While this report of Morphy's most eloquent, and humble response to a request for materials to produce a biography about notable Louisianians, was being circulated and published in The Baltimore Sun Baltimore, Maryland Wednesday, September 06, 1882 — “Paul Morphy, the chess-player, having recently been asked to furnish materials for a biographical notice in a proposed volume, writes to the New Orleans Bee that his father having left him an estate “ample enough to allow me to decently defray all my expenses, I have followed no calling and have given no cause for a biography. I have received a diploma as a lawyer.” He, however, adds, with pardonable pride: “A Louisianian by birth and in heart, a son of a father who acquired a reputation of jurisconsult at the Louisiana bar, who was a member of the Legislature, attorney-general and judge of the Supreme Court, and a grandchild of a grandfather who had the honor of representing Spain in New Orleans during a part of the first quarter of this century, I could but approve of a work that would bring to light the services, recent or old, rendered to our Louisiana.”

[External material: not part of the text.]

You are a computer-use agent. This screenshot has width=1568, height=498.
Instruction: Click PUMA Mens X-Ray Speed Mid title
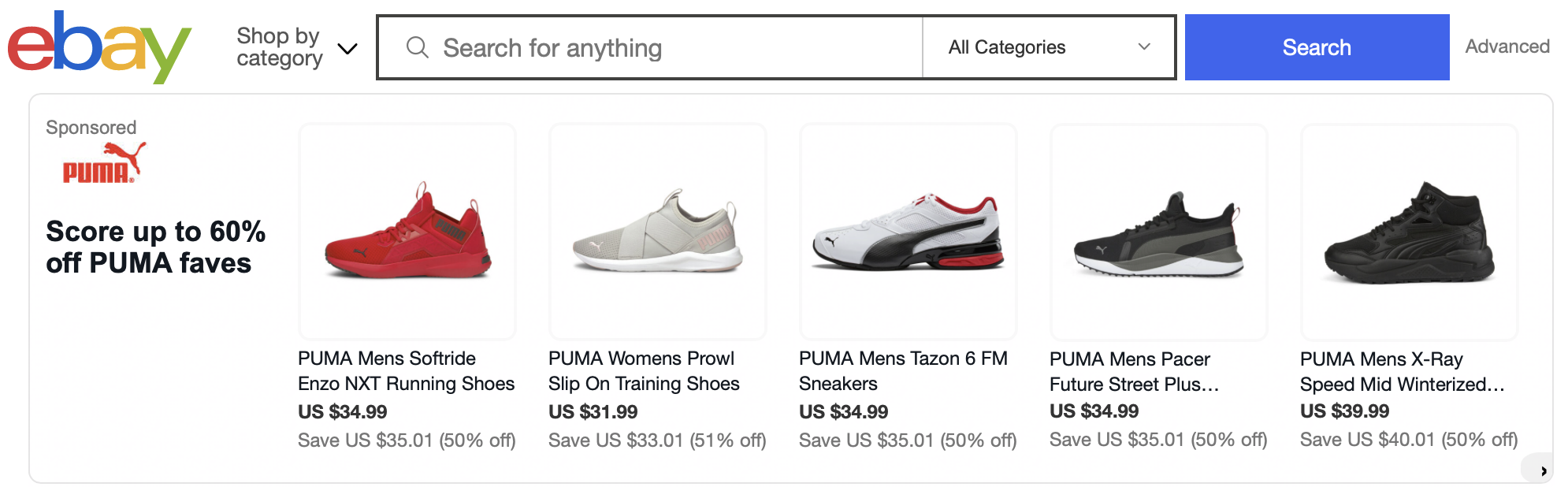[1402, 372]

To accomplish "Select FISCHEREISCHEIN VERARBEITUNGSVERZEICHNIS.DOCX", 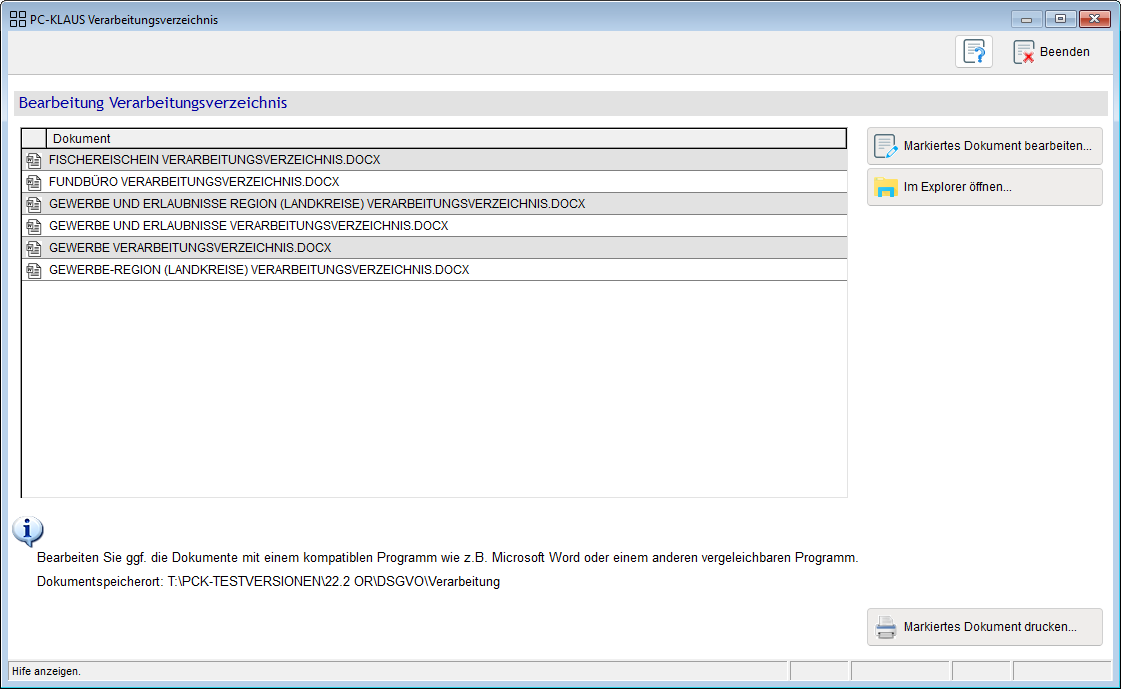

Simultaneously, on November 20, 1882 of the same year, the false report was being circulated that Morphy “has died at the early age of 45.” and most absurd of all, “For the last six years he [Paul Morphy] had entirely lost his memory.”
As everyone here probably knows, Paul Morphy died under mysterious circumstances in 1884, without benefit of a autopsy! Although the scurrilous news reports lied to the public, claiming a postmortem had been carried out. In a final mockery of the dumbfounded readers, proclaimed the imaginary autopsy (which was never done) confirmed ‘beyond any reasonable doubt’ that Paul Morphy died from a stroke as a result of having a “cool bath on a hot day”. Consider that!! because it's what the papers then circulated: “A cool bath on a hot day, killed Paul Morphy,” but a cool bath is the very thing recommended by modern medicine to PREVENT stroke.
However, we see above from the Baltimore Sun, Mr. Morphy was certainly suffering no “loss of memory”!